— START —
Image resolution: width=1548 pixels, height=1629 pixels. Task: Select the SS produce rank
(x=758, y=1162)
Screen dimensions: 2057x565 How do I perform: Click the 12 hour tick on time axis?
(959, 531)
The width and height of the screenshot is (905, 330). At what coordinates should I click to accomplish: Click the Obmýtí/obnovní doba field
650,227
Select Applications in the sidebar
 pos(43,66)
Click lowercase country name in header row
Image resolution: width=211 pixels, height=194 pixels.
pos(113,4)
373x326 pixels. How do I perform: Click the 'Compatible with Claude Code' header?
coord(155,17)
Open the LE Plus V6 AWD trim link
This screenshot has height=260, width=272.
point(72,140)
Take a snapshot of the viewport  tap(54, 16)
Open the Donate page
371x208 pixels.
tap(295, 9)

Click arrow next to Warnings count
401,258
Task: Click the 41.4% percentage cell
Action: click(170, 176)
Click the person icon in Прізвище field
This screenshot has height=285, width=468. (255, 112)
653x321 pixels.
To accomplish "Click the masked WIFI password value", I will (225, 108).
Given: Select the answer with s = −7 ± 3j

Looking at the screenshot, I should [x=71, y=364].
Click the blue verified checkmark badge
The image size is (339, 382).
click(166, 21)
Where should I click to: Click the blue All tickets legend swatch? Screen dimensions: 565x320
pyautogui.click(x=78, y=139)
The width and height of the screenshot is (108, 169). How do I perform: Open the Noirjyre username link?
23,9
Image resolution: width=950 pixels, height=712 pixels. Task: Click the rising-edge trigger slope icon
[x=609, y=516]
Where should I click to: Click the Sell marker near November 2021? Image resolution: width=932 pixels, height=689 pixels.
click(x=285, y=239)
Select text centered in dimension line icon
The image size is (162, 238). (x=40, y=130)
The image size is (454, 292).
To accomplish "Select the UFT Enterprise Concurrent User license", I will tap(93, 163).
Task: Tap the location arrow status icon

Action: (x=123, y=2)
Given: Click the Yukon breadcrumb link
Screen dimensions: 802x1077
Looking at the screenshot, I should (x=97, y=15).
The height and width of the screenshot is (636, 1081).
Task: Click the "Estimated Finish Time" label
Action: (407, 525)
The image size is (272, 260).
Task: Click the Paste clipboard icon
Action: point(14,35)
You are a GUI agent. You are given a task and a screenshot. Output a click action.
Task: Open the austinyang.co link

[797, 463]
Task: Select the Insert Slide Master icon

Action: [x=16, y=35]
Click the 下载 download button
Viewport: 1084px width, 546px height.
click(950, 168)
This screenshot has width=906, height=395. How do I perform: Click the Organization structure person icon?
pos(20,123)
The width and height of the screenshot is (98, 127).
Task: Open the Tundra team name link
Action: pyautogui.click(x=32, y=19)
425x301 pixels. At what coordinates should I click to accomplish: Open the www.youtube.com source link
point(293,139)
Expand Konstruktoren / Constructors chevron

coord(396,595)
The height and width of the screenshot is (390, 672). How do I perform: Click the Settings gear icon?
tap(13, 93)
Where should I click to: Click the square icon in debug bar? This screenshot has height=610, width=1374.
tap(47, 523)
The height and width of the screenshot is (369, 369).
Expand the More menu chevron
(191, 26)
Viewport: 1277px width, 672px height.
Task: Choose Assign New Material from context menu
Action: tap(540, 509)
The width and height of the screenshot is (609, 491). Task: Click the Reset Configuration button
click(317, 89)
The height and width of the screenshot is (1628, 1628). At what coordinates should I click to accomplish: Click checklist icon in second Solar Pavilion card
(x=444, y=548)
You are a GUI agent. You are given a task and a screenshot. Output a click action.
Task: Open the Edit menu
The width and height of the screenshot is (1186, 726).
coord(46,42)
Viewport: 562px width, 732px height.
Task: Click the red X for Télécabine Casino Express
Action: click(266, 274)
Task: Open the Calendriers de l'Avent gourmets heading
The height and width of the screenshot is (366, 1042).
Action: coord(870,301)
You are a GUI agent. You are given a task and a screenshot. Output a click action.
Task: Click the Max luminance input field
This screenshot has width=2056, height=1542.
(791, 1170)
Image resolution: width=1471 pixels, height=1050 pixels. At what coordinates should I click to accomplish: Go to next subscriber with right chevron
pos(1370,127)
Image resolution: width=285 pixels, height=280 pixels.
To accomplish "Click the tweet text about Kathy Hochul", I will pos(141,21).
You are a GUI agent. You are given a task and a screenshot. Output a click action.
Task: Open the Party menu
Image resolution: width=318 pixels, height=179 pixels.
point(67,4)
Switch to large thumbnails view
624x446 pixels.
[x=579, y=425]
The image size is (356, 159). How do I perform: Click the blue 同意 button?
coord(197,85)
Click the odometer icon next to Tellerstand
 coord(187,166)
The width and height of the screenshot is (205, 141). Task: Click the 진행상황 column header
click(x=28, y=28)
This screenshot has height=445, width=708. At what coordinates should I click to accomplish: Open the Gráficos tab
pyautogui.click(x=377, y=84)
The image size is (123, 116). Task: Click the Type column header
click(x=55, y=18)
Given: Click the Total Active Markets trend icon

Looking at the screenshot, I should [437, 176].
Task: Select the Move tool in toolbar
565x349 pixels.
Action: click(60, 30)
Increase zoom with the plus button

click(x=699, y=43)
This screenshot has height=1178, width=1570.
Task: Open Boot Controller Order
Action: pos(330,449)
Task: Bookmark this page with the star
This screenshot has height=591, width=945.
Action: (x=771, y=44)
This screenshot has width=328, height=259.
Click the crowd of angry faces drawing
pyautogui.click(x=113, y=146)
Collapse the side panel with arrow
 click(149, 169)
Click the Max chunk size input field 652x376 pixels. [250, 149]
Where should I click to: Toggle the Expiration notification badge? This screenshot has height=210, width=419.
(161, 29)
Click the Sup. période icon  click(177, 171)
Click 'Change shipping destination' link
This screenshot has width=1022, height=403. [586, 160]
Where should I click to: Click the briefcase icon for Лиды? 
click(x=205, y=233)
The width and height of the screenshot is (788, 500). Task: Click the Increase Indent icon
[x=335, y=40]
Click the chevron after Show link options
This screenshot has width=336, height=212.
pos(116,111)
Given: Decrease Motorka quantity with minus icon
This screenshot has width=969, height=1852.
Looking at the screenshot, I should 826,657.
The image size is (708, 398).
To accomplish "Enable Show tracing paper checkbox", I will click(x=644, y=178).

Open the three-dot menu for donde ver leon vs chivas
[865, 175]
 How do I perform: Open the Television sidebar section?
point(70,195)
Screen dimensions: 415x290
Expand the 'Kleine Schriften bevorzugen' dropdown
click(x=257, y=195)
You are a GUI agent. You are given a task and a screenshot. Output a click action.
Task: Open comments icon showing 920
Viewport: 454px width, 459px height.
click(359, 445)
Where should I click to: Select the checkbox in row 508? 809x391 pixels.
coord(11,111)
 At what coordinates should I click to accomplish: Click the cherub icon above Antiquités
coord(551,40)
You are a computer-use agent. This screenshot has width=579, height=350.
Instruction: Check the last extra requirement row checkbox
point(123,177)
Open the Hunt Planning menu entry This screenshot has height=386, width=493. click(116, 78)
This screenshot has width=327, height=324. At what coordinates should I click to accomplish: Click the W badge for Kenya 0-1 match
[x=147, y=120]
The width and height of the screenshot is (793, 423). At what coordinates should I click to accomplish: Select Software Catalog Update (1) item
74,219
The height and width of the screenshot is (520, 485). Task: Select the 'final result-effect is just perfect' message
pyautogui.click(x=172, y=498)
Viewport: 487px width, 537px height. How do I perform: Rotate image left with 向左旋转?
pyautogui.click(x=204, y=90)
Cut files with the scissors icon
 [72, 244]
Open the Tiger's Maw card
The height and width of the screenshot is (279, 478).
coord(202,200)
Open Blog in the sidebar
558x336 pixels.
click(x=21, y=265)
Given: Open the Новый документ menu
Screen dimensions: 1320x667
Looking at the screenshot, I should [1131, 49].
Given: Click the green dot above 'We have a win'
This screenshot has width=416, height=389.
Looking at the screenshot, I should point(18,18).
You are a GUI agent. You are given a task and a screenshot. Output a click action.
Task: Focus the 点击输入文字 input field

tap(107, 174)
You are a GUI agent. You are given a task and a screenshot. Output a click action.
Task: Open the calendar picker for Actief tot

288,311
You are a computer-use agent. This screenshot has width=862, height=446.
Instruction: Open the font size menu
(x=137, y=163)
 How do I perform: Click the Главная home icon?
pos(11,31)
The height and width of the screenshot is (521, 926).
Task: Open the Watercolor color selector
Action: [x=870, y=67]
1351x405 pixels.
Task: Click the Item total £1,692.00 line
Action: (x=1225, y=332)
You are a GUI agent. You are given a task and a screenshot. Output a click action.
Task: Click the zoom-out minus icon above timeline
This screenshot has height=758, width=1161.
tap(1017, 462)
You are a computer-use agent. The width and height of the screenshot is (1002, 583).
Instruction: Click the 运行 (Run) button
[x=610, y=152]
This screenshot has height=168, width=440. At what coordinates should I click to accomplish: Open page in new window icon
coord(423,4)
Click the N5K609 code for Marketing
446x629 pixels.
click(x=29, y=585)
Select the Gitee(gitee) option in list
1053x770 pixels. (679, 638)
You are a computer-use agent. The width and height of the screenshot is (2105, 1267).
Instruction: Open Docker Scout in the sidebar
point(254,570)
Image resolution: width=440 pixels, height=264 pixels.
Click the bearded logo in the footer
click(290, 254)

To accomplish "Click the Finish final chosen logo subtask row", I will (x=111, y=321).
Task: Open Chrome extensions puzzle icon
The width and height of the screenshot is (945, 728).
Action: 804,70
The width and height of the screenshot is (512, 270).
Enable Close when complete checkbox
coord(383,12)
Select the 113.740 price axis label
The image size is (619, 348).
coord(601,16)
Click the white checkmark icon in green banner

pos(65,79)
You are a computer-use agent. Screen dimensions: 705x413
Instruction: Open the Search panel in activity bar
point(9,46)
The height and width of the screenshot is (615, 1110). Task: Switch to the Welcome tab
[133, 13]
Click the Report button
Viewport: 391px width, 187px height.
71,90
— END —
■ Exercise
Locate each line in the material above that contains the word "column" and copy it out. Matching is case-sensitive.

■ Correct output
The width and height of the screenshot is (205, 141). Task: Click the 진행상황 column header
The image size is (123, 116). Task: Click the Type column header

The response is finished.